YOUR TASK: Write out the records below once more, exactly as they stand.

GIVEN ENTRIES:
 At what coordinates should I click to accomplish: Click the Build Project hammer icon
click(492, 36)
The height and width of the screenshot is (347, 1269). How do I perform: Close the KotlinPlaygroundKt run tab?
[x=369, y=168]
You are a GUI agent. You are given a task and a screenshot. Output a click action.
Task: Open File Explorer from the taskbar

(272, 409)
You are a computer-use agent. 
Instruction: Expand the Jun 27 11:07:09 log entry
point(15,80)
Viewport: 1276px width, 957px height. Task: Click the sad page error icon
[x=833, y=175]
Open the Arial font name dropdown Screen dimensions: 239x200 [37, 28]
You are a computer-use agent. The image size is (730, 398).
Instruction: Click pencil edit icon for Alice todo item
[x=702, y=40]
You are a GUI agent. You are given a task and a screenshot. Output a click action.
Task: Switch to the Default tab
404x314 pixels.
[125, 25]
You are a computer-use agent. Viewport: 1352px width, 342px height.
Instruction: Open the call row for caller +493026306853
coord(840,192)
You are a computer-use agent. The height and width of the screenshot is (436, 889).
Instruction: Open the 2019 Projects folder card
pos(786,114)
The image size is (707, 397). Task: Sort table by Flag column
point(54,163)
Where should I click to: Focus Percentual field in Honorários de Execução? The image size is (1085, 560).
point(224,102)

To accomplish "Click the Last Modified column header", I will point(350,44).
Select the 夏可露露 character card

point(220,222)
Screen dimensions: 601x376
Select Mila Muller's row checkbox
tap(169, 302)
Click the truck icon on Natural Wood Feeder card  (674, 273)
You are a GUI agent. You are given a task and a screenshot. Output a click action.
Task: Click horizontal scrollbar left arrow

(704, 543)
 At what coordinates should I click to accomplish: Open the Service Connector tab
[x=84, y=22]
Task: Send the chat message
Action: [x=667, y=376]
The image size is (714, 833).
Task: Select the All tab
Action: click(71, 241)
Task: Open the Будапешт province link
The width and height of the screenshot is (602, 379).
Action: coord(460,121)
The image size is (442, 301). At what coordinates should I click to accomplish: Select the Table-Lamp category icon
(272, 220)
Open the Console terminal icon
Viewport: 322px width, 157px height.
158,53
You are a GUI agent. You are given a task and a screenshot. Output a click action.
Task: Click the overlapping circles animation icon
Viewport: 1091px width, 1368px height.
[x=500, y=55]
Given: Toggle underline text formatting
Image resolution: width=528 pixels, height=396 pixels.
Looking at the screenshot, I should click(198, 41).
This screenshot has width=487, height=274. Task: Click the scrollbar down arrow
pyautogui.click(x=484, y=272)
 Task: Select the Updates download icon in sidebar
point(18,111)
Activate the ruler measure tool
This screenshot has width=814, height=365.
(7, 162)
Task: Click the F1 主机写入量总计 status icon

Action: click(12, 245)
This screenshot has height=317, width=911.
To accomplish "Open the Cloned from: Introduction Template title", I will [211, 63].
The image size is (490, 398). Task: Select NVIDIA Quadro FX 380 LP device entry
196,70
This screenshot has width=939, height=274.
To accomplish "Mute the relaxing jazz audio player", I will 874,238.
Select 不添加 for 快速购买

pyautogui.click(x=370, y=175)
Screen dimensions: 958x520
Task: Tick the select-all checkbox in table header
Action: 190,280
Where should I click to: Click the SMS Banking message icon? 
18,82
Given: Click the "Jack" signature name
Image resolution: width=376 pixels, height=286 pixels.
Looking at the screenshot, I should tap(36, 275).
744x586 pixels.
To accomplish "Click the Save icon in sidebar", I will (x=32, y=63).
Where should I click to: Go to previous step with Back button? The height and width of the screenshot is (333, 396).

SOLUTION TO THIS PROBLEM:
 At what coordinates should I click to accomplish: Click the Build Project hammer icon
click(492, 36)
The height and width of the screenshot is (347, 1269). How do I perform: Close the KotlinPlaygroundKt run tab?
[x=369, y=168]
You are a GUI agent. You are given a task and a screenshot. Output a click action.
Task: Open File Explorer from the taskbar

(272, 409)
You are a computer-use agent. 
Instruction: Expand the Jun 27 11:07:09 log entry
point(15,80)
Viewport: 1276px width, 957px height. Task: Click the sad page error icon
[x=833, y=175]
Open the Arial font name dropdown Screen dimensions: 239x200 [37, 28]
You are a computer-use agent. The image size is (730, 398).
Instruction: Click pencil edit icon for Alice todo item
[x=702, y=40]
You are a GUI agent. You are given a task and a screenshot. Output a click action.
Task: Switch to the Default tab
404x314 pixels.
[125, 25]
You are a computer-use agent. Viewport: 1352px width, 342px height.
Instruction: Open the call row for caller +493026306853
coord(840,192)
You are a computer-use agent. The height and width of the screenshot is (436, 889).
Instruction: Open the 2019 Projects folder card
pos(786,114)
The image size is (707, 397). Task: Sort table by Flag column
point(54,163)
Where should I click to: Focus Percentual field in Honorários de Execução? The image size is (1085, 560).
point(224,102)

To accomplish "Click the Last Modified column header", I will point(350,44).
Select the 夏可露露 character card

point(220,222)
Screen dimensions: 601x376
Select Mila Muller's row checkbox
tap(169, 302)
Click the truck icon on Natural Wood Feeder card  (674, 273)
You are a GUI agent. You are given a task and a screenshot. Output a click action.
Task: Click horizontal scrollbar left arrow

(704, 543)
 At what coordinates should I click to accomplish: Open the Service Connector tab
[x=84, y=22]
Task: Send the chat message
Action: [x=667, y=376]
The image size is (714, 833).
Task: Select the All tab
Action: click(71, 241)
Task: Open the Будапешт province link
The width and height of the screenshot is (602, 379).
Action: coord(460,121)
The image size is (442, 301). At what coordinates should I click to accomplish: Select the Table-Lamp category icon
(272, 220)
Open the Console terminal icon
Viewport: 322px width, 157px height.
158,53
You are a GUI agent. You are given a task and a screenshot. Output a click action.
Task: Click the overlapping circles animation icon
Viewport: 1091px width, 1368px height.
[x=500, y=55]
Given: Toggle underline text formatting
Image resolution: width=528 pixels, height=396 pixels.
Looking at the screenshot, I should click(198, 41).
This screenshot has width=487, height=274. Task: Click the scrollbar down arrow
pyautogui.click(x=484, y=272)
 Task: Select the Updates download icon in sidebar
point(18,111)
Activate the ruler measure tool
This screenshot has width=814, height=365.
(7, 162)
Task: Click the F1 主机写入量总计 status icon

Action: click(12, 245)
This screenshot has height=317, width=911.
To accomplish "Open the Cloned from: Introduction Template title", I will [211, 63].
The image size is (490, 398). Task: Select NVIDIA Quadro FX 380 LP device entry
196,70
This screenshot has width=939, height=274.
To accomplish "Mute the relaxing jazz audio player", I will 874,238.
Select 不添加 for 快速购买

pyautogui.click(x=370, y=175)
Screen dimensions: 958x520
Task: Tick the select-all checkbox in table header
Action: 190,280
Where should I click to: Click the SMS Banking message icon? 
18,82
Given: Click the "Jack" signature name
Image resolution: width=376 pixels, height=286 pixels.
Looking at the screenshot, I should tap(36, 275).
744x586 pixels.
To accomplish "Click the Save icon in sidebar", I will (x=32, y=63).
Where should I click to: Go to previous step with Back button? The height and width of the screenshot is (333, 396).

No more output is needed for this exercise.